• Task goal: The reply should consist solely of the lines from the one that holds "Click the help icon beside Learn more" through the last line of the material, reproduced exactly; no pictures belong in it.

** Opening Excerpted data block **

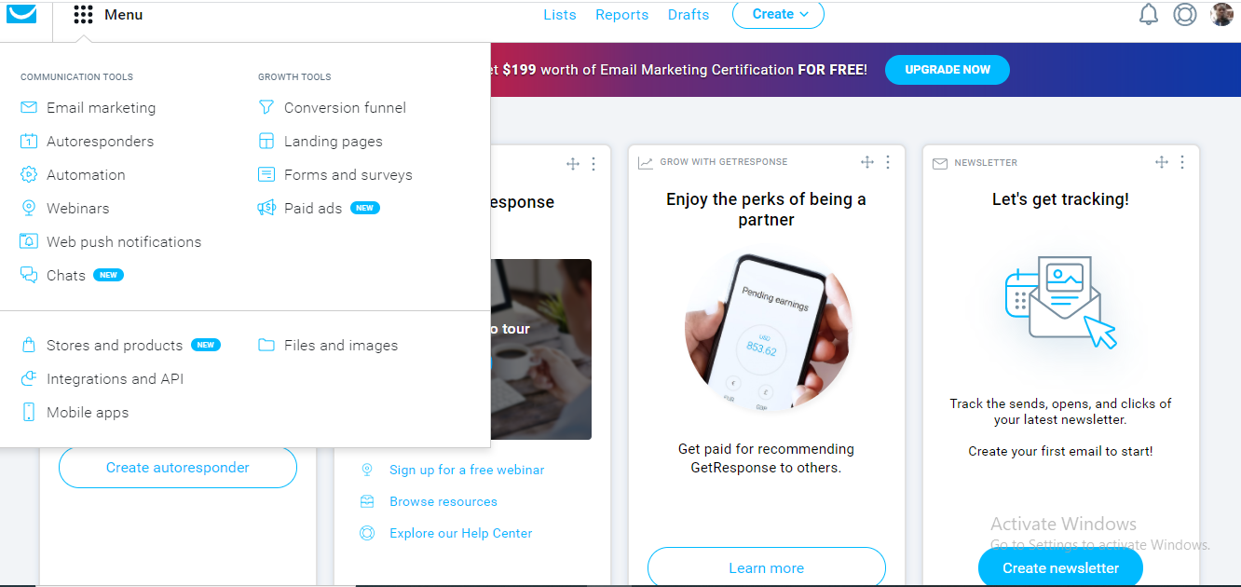The image size is (1241, 587).
Task: Click Sign up for a free webinar
Action: (x=466, y=470)
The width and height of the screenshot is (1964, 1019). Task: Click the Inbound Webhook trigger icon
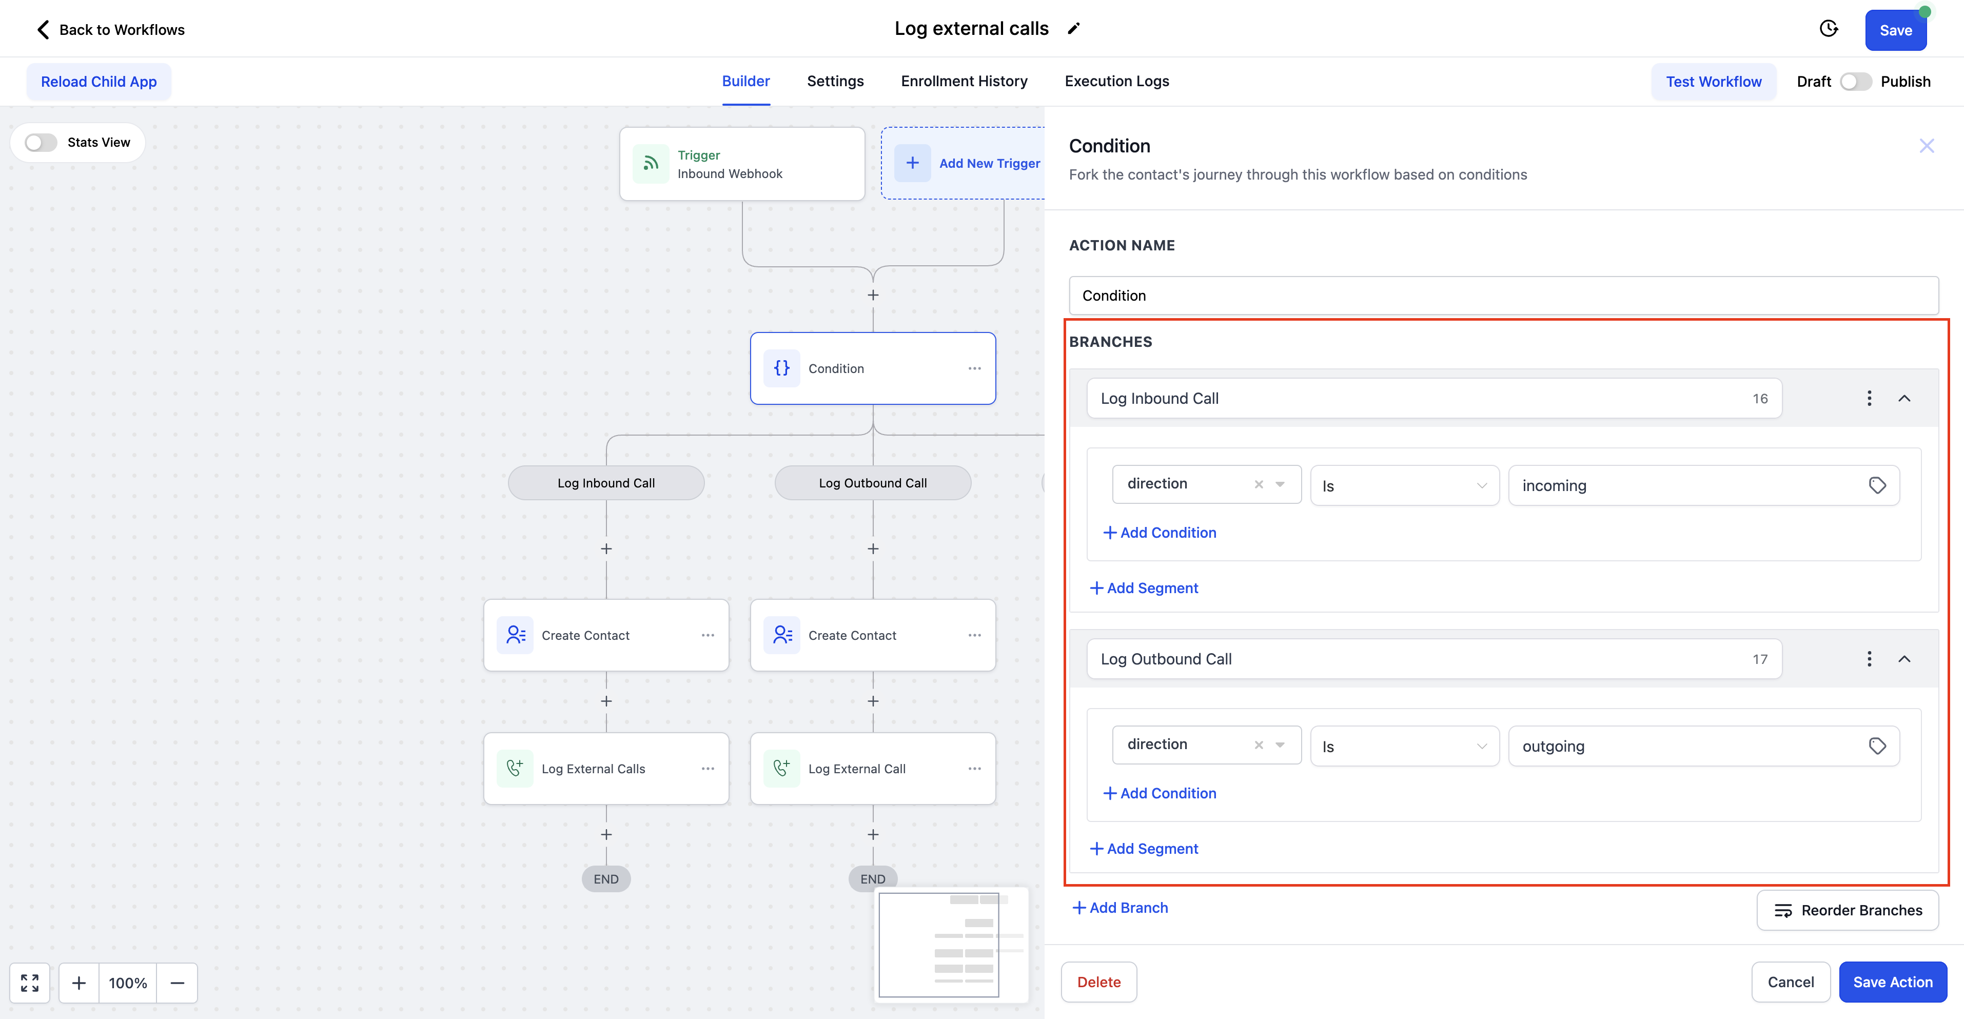click(x=650, y=163)
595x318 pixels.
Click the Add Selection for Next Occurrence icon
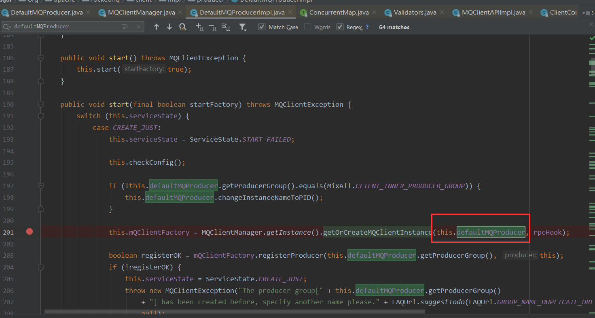click(x=199, y=27)
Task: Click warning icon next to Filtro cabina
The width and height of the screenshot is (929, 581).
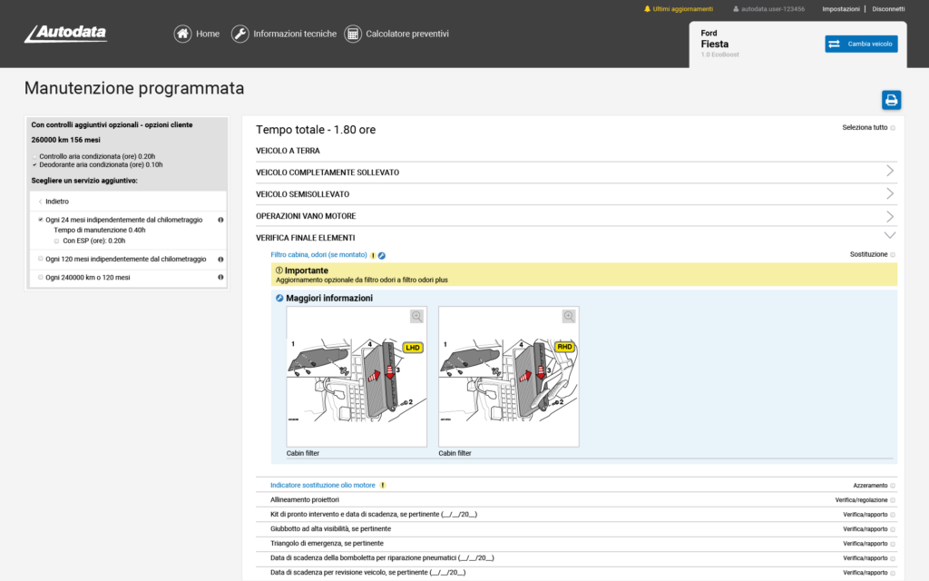Action: pyautogui.click(x=373, y=255)
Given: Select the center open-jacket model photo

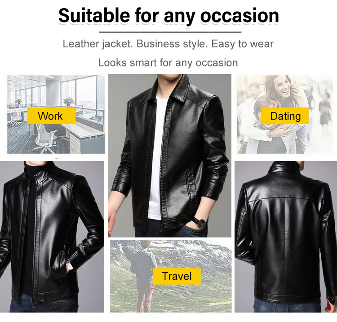Looking at the screenshot, I should (x=169, y=156).
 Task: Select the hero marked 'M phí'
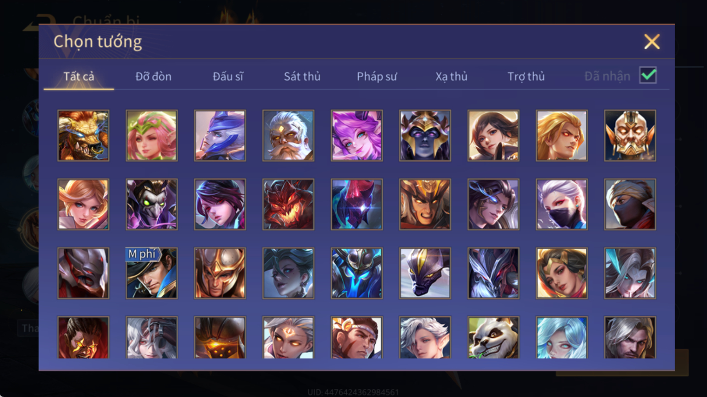[x=152, y=273]
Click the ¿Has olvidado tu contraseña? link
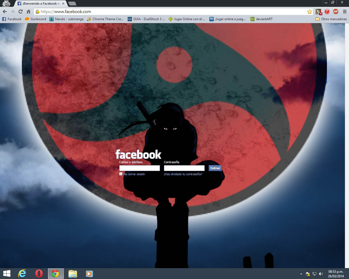The height and width of the screenshot is (279, 349). point(182,174)
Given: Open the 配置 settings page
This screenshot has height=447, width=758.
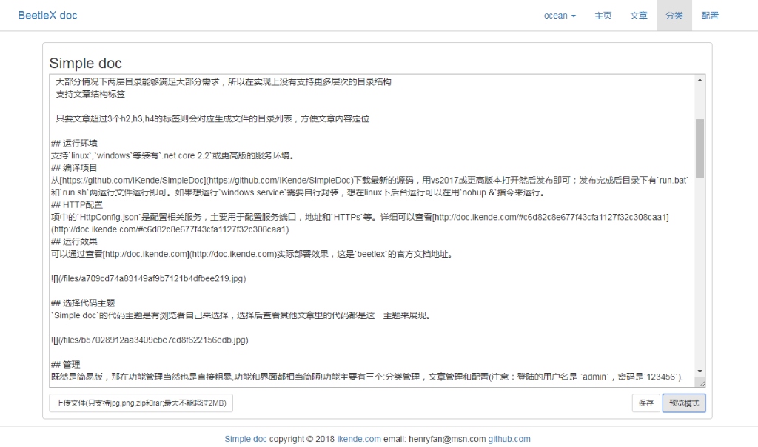Looking at the screenshot, I should coord(709,16).
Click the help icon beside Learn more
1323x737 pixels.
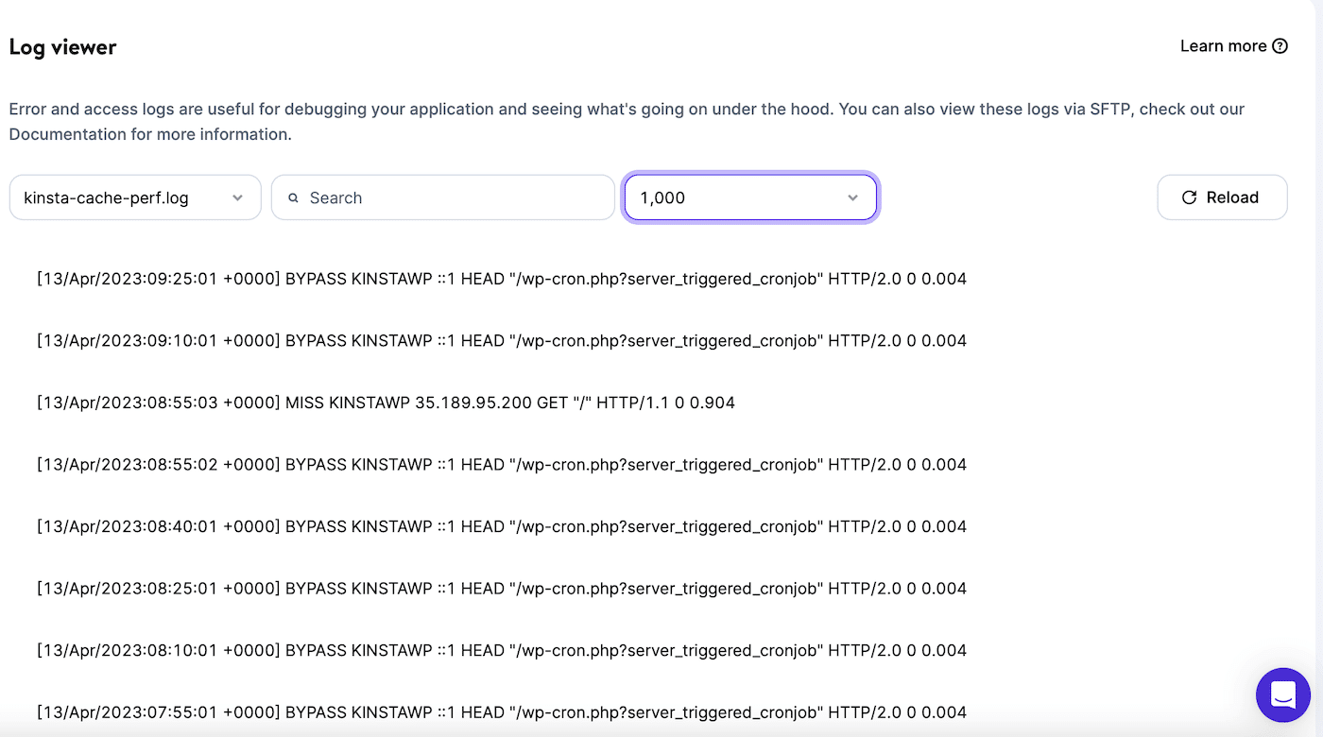pyautogui.click(x=1281, y=45)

** Closing Excerpted data block **

• Result:
Click the help icon beside Learn more
1323x737 pixels.
pyautogui.click(x=1281, y=45)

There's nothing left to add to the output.